| Selected text |
+ + + + +

Origin of species

Nov 2015
On 24 November 1859, Charles Darwin's On the Origin of Species was published. This work of scientific literature is considered to be the foundation of evolutionary biology.

Darwin wasn't the first, by any means, to attempt to explain how living creatures have developed over time. Darwin's theory of natural selection, however, was the first to be backed up by hard evidence.

But Darwin wasn't the first to propose natural selection either. William Charles Wells had proposed a version of the same idea in 1813 on the origins of different skin colour.



In Darwin's lifetime, his now most popular and famous book was not his biggest seller. A book called The Formulation of Vegetable Mould through the Action of Worms took that prize, which came as a surprise even to Darwin himself.

So how did Darwin find his path to examining evolutionary biology? Born in Shrewsbury, he was the son of Robert, who had the largest medical practice outside of London, and Susannah Wedgwood, from the family of the Wedgwood potteries. Susannah sadly died when Charles was just eight and he was brought up by his father and sisters in comparative luxury, in a household with servants.

Darwin went to university in Edinburgh when he was 16, as a student of medicine, but dropped out after two years having shown little interest and revulsion at the study of surgery (which at the time was performed without anaesthetic).

Darwin's father then sent him to Cambridge University in 1828 with a view to him becoming an Anglican parson since he'd turned his back on medicine.

Having demonstrated an interest in naturalism whilst at Edinburgh, he furthered this in Cambridge and developed a far keener interest in biology and geology than in his clerical career.

In 1831, he managed to secure a berth on a British Navy mapping expedition that was going around the world. His voyage on the HMS Beagle lasted five years. Perhaps the most significant part of the voyage was the five years spent on the Galapagos Islands, as it was here he made the observations that eventually led him to comprehend what causes animals and plants to evolve.

The Galapagos Islands is home to species found nowhere else in the world and Darwin realized the key to this difference was connected with the fact that various species live in different kinds of environments.

By 1858 Darwin had written a quarter of a million words on evolution, but had published none. He received a letter from a fellow scientist and realised he was about to be pipped to the post which propelled him to go public with his theory of evolution by natural selection.

In 1859, On the Origin of Species by Means of Natural Selection was published, a publication which is still being talked about 156 years later!

+ + + + +

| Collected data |
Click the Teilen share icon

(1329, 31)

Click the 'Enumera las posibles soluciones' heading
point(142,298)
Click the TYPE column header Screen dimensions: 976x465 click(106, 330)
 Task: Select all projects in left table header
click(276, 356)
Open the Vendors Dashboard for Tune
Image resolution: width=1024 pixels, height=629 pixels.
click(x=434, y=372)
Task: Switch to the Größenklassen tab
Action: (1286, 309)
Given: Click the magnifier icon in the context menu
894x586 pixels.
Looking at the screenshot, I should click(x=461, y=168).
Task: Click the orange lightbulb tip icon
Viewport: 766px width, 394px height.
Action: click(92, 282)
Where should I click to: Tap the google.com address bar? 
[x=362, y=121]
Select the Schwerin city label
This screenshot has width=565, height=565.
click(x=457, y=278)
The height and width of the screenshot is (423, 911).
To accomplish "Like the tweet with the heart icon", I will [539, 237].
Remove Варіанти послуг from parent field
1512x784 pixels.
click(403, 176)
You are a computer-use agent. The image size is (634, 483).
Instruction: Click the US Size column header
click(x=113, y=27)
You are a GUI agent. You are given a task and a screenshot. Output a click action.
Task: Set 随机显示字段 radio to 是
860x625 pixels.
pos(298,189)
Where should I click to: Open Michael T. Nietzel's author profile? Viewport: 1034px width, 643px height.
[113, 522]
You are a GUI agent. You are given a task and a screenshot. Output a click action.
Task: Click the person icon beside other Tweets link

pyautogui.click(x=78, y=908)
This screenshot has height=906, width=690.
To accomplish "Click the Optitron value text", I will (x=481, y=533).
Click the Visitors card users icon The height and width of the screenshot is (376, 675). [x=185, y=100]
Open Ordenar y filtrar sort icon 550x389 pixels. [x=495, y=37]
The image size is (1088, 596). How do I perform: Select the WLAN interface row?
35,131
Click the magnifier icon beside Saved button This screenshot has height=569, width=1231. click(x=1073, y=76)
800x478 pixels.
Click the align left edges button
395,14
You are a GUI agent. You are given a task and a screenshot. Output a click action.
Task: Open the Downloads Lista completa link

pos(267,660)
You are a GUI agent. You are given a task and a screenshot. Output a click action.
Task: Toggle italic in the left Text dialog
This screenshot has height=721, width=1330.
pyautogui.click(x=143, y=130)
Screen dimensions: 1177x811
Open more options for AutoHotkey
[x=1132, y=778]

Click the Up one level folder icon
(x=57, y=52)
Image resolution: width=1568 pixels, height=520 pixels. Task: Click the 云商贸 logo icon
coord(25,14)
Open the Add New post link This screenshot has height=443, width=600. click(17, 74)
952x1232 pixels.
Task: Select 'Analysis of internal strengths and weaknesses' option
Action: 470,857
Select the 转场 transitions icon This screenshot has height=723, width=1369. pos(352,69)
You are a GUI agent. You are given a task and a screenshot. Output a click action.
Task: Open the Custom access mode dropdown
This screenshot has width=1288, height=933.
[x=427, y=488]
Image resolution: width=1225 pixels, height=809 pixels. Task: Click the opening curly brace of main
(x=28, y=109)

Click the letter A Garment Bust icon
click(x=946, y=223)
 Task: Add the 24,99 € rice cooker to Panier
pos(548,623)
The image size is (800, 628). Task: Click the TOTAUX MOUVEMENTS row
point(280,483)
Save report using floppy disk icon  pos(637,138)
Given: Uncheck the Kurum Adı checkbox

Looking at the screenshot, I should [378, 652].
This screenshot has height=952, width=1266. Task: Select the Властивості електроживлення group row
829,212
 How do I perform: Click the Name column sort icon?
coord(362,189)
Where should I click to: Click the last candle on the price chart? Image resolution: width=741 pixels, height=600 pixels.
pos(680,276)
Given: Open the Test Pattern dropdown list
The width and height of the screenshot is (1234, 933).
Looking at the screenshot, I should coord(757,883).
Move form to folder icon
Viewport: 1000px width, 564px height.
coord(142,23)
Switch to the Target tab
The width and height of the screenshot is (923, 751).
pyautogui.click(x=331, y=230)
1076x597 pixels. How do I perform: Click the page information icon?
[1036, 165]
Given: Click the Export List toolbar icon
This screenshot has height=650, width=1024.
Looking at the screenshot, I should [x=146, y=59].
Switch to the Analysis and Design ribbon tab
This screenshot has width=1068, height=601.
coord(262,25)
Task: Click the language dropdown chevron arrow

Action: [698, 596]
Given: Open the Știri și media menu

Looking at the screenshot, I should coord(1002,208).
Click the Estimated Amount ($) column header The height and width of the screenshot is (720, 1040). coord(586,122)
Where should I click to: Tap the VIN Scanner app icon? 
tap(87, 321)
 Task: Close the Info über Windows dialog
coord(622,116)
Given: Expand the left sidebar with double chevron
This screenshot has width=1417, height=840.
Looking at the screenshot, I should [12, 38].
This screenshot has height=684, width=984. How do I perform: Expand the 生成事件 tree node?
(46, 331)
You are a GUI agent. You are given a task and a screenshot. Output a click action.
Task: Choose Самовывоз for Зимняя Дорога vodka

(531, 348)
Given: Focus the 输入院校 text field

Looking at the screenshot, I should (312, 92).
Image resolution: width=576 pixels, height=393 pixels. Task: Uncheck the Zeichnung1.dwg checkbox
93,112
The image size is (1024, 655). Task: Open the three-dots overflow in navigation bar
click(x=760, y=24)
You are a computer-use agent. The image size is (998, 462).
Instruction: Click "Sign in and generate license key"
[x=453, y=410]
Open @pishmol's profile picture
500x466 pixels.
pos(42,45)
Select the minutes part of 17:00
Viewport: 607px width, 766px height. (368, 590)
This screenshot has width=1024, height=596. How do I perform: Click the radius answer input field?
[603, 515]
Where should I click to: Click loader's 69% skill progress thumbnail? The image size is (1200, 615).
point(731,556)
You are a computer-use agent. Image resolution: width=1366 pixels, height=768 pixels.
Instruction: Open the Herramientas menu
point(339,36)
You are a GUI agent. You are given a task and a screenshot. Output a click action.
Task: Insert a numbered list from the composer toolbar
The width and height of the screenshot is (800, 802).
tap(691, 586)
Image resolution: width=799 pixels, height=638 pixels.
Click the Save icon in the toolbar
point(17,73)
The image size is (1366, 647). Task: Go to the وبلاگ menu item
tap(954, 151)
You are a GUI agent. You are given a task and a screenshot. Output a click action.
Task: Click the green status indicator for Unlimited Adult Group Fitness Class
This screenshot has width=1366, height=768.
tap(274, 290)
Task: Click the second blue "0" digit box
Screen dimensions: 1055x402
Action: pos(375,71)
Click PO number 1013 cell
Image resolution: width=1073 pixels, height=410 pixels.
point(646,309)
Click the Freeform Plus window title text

+ + + + +

| Instructions |
A: According to the article on Darwin, what caused him to make his theory of evolution by natural selection public in 1858? Answer in one to three sentences.
B: In the article on Darwin, condense the paragraph beginning "Darwin went to university in Edinburgh" into a short bulleted list that keeps its main facts.
C: Answer these questions from the article on Darwin:
(i) On what date was On the Origin of Species published?
(ii) Who proposed a version of natural selection in 1813?
(iii) Which of Darwin's books was his biggest seller during his lifetime?

| Solutions in order |
A: By 1858, Darwin had written a quarter of a million words on evolution but had published none of them. He received a letter from a fellow scientist and realized he was about to be pipped to the post, which propelled him to go public with his theory.

B:
- Darwin entered university in Edinburgh at 16 to study medicine.
- He dropped out after two years.
- He had shown little interest in the subject and revulsion at surgery, which was then performed without anaesthetic.

C:
(i) 24 November 1859.
(ii) William Charles Wells.
(iii) The Formulation of Vegetable Mould through the Action of Worms.